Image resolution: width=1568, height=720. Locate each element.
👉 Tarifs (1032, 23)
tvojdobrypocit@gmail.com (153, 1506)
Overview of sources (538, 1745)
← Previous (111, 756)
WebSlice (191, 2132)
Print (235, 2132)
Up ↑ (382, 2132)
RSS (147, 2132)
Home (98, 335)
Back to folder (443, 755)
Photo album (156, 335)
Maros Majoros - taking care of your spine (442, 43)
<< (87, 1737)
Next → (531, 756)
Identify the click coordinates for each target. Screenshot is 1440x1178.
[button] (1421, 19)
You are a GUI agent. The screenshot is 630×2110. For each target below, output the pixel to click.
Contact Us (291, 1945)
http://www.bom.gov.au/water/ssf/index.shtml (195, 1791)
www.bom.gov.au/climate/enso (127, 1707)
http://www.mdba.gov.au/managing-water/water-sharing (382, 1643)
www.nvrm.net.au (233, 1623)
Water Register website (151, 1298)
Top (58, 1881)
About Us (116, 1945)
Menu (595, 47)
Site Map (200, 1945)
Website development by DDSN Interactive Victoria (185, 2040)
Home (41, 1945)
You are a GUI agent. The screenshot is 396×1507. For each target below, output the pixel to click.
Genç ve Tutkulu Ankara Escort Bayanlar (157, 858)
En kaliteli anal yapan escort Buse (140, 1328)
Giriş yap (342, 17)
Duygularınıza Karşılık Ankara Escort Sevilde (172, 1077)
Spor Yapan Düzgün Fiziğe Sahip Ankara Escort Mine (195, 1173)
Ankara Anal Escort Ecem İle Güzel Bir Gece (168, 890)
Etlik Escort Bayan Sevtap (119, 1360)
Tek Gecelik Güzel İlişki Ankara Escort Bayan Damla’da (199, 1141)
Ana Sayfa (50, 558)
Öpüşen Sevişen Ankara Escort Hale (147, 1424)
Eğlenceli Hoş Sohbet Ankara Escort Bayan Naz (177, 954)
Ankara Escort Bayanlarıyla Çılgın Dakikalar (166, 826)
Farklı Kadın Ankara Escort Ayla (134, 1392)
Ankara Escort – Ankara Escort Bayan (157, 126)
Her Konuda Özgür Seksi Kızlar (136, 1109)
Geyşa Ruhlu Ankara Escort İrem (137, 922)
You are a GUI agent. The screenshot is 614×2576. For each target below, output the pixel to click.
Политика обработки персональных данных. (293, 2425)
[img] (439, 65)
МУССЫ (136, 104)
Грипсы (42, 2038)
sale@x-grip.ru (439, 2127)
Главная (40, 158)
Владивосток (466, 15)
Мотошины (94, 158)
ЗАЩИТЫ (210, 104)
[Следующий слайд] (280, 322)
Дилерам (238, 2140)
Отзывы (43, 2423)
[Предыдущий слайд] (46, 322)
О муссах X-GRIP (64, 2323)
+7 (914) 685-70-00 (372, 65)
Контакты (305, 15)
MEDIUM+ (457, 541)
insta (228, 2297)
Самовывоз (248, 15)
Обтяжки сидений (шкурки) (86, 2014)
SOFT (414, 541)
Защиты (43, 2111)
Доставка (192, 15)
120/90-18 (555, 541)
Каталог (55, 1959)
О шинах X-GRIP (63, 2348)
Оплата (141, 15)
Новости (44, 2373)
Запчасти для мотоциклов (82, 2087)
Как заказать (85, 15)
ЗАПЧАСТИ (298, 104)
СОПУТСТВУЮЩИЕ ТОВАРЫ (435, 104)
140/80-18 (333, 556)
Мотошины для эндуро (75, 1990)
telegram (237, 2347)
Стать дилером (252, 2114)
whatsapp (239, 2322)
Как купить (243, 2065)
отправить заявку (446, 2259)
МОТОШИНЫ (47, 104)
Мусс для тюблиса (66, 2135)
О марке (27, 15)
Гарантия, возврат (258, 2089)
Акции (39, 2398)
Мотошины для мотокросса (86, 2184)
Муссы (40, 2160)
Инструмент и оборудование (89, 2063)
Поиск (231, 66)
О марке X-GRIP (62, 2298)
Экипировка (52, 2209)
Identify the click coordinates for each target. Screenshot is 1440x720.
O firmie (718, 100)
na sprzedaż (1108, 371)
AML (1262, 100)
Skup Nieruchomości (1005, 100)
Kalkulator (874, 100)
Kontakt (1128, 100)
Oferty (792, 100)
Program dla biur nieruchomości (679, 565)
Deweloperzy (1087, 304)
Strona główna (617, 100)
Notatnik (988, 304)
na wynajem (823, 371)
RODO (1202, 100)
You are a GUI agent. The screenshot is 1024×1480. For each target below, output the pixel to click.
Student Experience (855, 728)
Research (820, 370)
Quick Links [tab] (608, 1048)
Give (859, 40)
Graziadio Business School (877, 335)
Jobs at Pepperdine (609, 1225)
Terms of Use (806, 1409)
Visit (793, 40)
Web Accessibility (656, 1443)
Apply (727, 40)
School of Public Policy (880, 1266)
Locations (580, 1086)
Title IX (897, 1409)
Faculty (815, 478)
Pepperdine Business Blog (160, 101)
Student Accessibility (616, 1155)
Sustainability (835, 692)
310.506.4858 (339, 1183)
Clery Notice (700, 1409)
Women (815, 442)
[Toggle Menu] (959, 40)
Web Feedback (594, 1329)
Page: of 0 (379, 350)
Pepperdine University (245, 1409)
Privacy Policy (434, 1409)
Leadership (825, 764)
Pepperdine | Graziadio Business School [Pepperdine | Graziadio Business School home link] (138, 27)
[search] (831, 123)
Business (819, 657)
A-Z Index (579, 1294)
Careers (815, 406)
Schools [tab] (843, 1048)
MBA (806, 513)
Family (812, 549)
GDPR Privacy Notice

GIVEN INSTRUCTION: Reproduce every row above word for word, leaving nothing out and changing nothing.

RESULT OF THIS EXERCISE:
Image resolution: width=1568, height=720. Locate each element.
👉 Tarifs (1032, 23)
tvojdobrypocit@gmail.com (153, 1506)
Overview of sources (538, 1745)
← Previous (111, 756)
WebSlice (191, 2132)
Print (235, 2132)
Up ↑ (382, 2132)
RSS (147, 2132)
Home (98, 335)
Back to folder (443, 755)
Photo album (156, 335)
Maros Majoros - taking care of your spine (442, 43)
<< (87, 1737)
Next → (531, 756)
Identify the click coordinates for each target. Screenshot is 1440x1178.
[button] (1421, 19)
You are a GUI agent. The screenshot is 630×2110. For each target below, output the pixel to click.
Contact Us (291, 1945)
http://www.bom.gov.au/water/ssf/index.shtml (195, 1791)
www.bom.gov.au/climate/enso (127, 1707)
http://www.mdba.gov.au/managing-water/water-sharing (382, 1643)
www.nvrm.net.au (233, 1623)
Water Register website (151, 1298)
Top (58, 1881)
About Us (116, 1945)
Menu (595, 47)
Site Map (200, 1945)
Website development by DDSN Interactive Victoria (185, 2040)
Home (41, 1945)
You are a GUI agent. The screenshot is 396×1507. For each target below, output the pixel to click.
Genç ve Tutkulu Ankara Escort Bayanlar (157, 858)
En kaliteli anal yapan escort Buse (140, 1328)
Giriş yap (342, 17)
Duygularınıza Karşılık Ankara Escort Sevilde (172, 1077)
Spor Yapan Düzgün Fiziğe Sahip Ankara Escort Mine (195, 1173)
Ankara Anal Escort Ecem İle Güzel Bir Gece (168, 890)
Etlik Escort Bayan Sevtap (119, 1360)
Tek Gecelik Güzel İlişki Ankara Escort Bayan Damla’da (199, 1141)
Ana Sayfa (50, 558)
Öpüşen Sevişen Ankara Escort Hale (147, 1424)
Eğlenceli Hoş Sohbet Ankara Escort Bayan Naz (177, 954)
Ankara Escort Bayanlarıyla Çılgın Dakikalar (166, 826)
Farklı Kadın Ankara Escort Ayla (134, 1392)
Ankara Escort – Ankara Escort Bayan (157, 126)
Her Konuda Özgür Seksi Kızlar (136, 1109)
Geyşa Ruhlu Ankara Escort İrem (137, 922)
You are a GUI agent. The screenshot is 614×2576. For each target below, output the pixel to click.
Политика обработки персональных данных. (293, 2425)
[img] (439, 65)
МУССЫ (136, 104)
Грипсы (42, 2038)
sale@x-grip.ru (439, 2127)
Главная (40, 158)
Владивосток (466, 15)
Мотошины (94, 158)
ЗАЩИТЫ (210, 104)
[Следующий слайд] (280, 322)
Дилерам (238, 2140)
Отзывы (43, 2423)
[Предыдущий слайд] (46, 322)
О муссах X-GRIP (64, 2323)
+7 (914) 685-70-00 (372, 65)
Контакты (305, 15)
MEDIUM+ (457, 541)
insta (228, 2297)
Самовывоз (248, 15)
Обтяжки сидений (шкурки) (86, 2014)
SOFT (414, 541)
Защиты (43, 2111)
Доставка (192, 15)
120/90-18 (555, 541)
Каталог (55, 1959)
О шинах X-GRIP (63, 2348)
Оплата (141, 15)
Новости (44, 2373)
Запчасти для мотоциклов (82, 2087)
Как заказать (85, 15)
ЗАПЧАСТИ (298, 104)
СОПУТСТВУЮЩИЕ ТОВАРЫ (435, 104)
140/80-18 (333, 556)
Мотошины для эндуро (75, 1990)
telegram (237, 2347)
Стать дилером (252, 2114)
whatsapp (239, 2322)
Как купить (243, 2065)
отправить заявку (446, 2259)
МОТОШИНЫ (47, 104)
Мусс для тюблиса (66, 2135)
О марке (27, 15)
Гарантия, возврат (258, 2089)
Акции (39, 2398)
Мотошины для мотокросса (86, 2184)
Муссы (40, 2160)
Инструмент и оборудование (89, 2063)
Поиск (231, 66)
О марке X-GRIP (62, 2298)
Экипировка (52, 2209)
Identify the click coordinates for each target. Screenshot is 1440x720.
O firmie (718, 100)
na sprzedaż (1108, 371)
AML (1262, 100)
Skup Nieruchomości (1005, 100)
Kalkulator (874, 100)
Kontakt (1128, 100)
Oferty (792, 100)
Program dla biur nieruchomości (679, 565)
Deweloperzy (1087, 304)
Strona główna (617, 100)
Notatnik (988, 304)
na wynajem (823, 371)
RODO (1202, 100)
You are a GUI agent. The screenshot is 1024×1480. For each target below, output the pixel to click.
Student Experience (855, 728)
Research (820, 370)
Quick Links [tab] (608, 1048)
Give (859, 40)
Graziadio Business School (877, 335)
Jobs at Pepperdine (609, 1225)
Terms of Use (806, 1409)
Visit (793, 40)
Web Accessibility (656, 1443)
Apply (727, 40)
School of Public Policy (880, 1266)
Locations (580, 1086)
Title IX (897, 1409)
Faculty (815, 478)
Pepperdine Business Blog (160, 101)
Student Accessibility (616, 1155)
Sustainability (835, 692)
310.506.4858 (339, 1183)
Clery Notice (700, 1409)
Women (815, 442)
[Toggle Menu] (959, 40)
Web Feedback (594, 1329)
Page: of 0 (379, 350)
Pepperdine University (245, 1409)
Privacy Policy (434, 1409)
Leadership (825, 764)
Pepperdine | Graziadio Business School [Pepperdine | Graziadio Business School home link] (138, 27)
[search] (831, 123)
Business (819, 657)
A-Z Index (579, 1294)
Careers (815, 406)
Schools [tab] (843, 1048)
MBA (806, 513)
Family (812, 549)
GDPR Privacy Notice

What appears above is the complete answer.